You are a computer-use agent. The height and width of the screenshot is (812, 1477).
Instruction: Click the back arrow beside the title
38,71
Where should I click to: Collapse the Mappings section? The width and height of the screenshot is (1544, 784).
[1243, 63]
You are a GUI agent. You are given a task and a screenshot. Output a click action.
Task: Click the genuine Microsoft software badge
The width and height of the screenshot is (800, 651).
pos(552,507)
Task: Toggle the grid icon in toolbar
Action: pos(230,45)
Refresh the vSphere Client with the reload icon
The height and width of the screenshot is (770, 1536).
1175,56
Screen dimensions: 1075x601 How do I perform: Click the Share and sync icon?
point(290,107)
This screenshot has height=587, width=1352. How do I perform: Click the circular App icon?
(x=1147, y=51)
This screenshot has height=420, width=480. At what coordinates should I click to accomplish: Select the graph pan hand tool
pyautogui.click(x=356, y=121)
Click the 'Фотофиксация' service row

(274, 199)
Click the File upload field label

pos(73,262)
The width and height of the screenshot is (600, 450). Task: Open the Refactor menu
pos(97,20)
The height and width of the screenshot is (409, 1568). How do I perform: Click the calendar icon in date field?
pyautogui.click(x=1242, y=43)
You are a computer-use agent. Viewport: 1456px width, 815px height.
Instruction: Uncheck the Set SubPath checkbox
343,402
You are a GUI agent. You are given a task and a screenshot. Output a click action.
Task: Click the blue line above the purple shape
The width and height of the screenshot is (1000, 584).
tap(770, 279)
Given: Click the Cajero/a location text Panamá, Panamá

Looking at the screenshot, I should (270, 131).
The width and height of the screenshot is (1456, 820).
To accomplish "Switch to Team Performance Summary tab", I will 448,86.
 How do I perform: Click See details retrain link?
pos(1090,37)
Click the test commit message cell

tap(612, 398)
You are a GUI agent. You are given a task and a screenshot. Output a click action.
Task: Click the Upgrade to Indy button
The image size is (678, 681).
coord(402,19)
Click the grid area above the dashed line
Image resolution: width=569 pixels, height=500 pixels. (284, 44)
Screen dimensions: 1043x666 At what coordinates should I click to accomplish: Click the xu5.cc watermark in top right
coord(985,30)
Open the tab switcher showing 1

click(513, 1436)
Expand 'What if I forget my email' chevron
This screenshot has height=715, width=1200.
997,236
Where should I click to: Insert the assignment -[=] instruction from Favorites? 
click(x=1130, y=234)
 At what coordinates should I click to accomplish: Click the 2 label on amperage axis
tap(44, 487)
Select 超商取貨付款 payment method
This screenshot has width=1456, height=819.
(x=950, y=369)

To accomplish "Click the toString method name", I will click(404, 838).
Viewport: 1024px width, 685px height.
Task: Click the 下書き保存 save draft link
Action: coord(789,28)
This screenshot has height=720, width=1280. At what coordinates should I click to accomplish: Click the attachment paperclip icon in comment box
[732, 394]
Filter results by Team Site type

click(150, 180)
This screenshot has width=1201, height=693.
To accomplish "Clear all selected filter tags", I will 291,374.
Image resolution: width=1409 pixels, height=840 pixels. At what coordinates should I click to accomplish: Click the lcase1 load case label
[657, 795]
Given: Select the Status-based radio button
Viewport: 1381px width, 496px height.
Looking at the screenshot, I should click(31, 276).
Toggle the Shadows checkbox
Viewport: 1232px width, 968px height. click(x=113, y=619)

> _Description of the task_
Rewrite all of the items above, substituting "Where do I click to" for every "Where should I click to" and leaving everything else unchanged.

> _Response to this exercise_
You are a computer-use agent. The height and width of the screenshot is (812, 1477).
Instruction: Click the back arrow beside the title
38,71
Where do I click to: Collapse the Mappings section? The width and height of the screenshot is (1544, 784).
[1243, 63]
You are a GUI agent. You are given a task and a screenshot. Output a click action.
Task: Click the genuine Microsoft software badge
The width and height of the screenshot is (800, 651).
pos(552,507)
Task: Toggle the grid icon in toolbar
Action: pos(230,45)
Refresh the vSphere Client with the reload icon
The height and width of the screenshot is (770, 1536).
1175,56
Screen dimensions: 1075x601 How do I perform: Click the Share and sync icon?
point(290,107)
This screenshot has height=587, width=1352. How do I perform: Click the circular App icon?
(x=1147, y=51)
This screenshot has height=420, width=480. At what coordinates should I click to accomplish: Select the graph pan hand tool
pyautogui.click(x=356, y=121)
Click the 'Фотофиксация' service row

(274, 199)
Click the File upload field label

pos(73,262)
The width and height of the screenshot is (600, 450). Task: Open the Refactor menu
pos(97,20)
The height and width of the screenshot is (409, 1568). How do I perform: Click the calendar icon in date field?
pyautogui.click(x=1242, y=43)
You are a computer-use agent. Viewport: 1456px width, 815px height.
Instruction: Uncheck the Set SubPath checkbox
343,402
You are a GUI agent. You are given a task and a screenshot. Output a click action.
Task: Click the blue line above the purple shape
The width and height of the screenshot is (1000, 584).
tap(770, 279)
Given: Click the Cajero/a location text Panamá, Panamá

Looking at the screenshot, I should (270, 131).
The width and height of the screenshot is (1456, 820).
To accomplish "Switch to Team Performance Summary tab", I will 448,86.
 How do I perform: Click See details retrain link?
pos(1090,37)
Click the test commit message cell

tap(612, 398)
You are a GUI agent. You are given a task and a screenshot. Output a click action.
Task: Click the Upgrade to Indy button
The image size is (678, 681).
coord(402,19)
Click the grid area above the dashed line
Image resolution: width=569 pixels, height=500 pixels. (284, 44)
Screen dimensions: 1043x666 At what coordinates should I click to accomplish: Click the xu5.cc watermark in top right
coord(985,30)
Open the tab switcher showing 1

click(513, 1436)
Expand 'What if I forget my email' chevron
This screenshot has height=715, width=1200.
997,236
Where do I click to: Insert the assignment -[=] instruction from Favorites? 
click(x=1130, y=234)
 At what coordinates should I click to accomplish: Click the 2 label on amperage axis
tap(44, 487)
Select 超商取貨付款 payment method
This screenshot has width=1456, height=819.
(x=950, y=369)

To accomplish "Click the toString method name", I will click(404, 838).
Viewport: 1024px width, 685px height.
Task: Click the 下書き保存 save draft link
Action: coord(789,28)
This screenshot has height=720, width=1280. At what coordinates should I click to accomplish: Click the attachment paperclip icon in comment box
[732, 394]
Filter results by Team Site type

click(150, 180)
This screenshot has width=1201, height=693.
To accomplish "Clear all selected filter tags", I will 291,374.
Image resolution: width=1409 pixels, height=840 pixels. At what coordinates should I click to accomplish: Click the lcase1 load case label
[657, 795]
Given: Select the Status-based radio button
Viewport: 1381px width, 496px height.
Looking at the screenshot, I should click(31, 276).
Toggle the Shadows checkbox
Viewport: 1232px width, 968px height. click(x=113, y=619)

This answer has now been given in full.